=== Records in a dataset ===
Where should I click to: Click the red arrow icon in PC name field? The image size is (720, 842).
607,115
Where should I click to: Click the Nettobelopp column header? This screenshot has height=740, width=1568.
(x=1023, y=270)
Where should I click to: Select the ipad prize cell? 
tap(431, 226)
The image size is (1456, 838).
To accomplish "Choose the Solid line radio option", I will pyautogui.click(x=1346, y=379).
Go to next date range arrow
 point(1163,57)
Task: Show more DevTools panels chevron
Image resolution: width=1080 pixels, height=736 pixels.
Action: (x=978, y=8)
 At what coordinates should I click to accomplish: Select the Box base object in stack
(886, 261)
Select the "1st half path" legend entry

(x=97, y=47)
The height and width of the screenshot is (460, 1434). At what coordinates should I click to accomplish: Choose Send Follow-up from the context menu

=== Stated goal ===
Gather every line of the data above that contains the word "what". Case matters.

=== Exercise solution ===
 At what coordinates should I click to accomplish: Select the Box base object in stack
The height and width of the screenshot is (460, 1434). At what coordinates should I click to accomplish: Choose Send Follow-up from the context menu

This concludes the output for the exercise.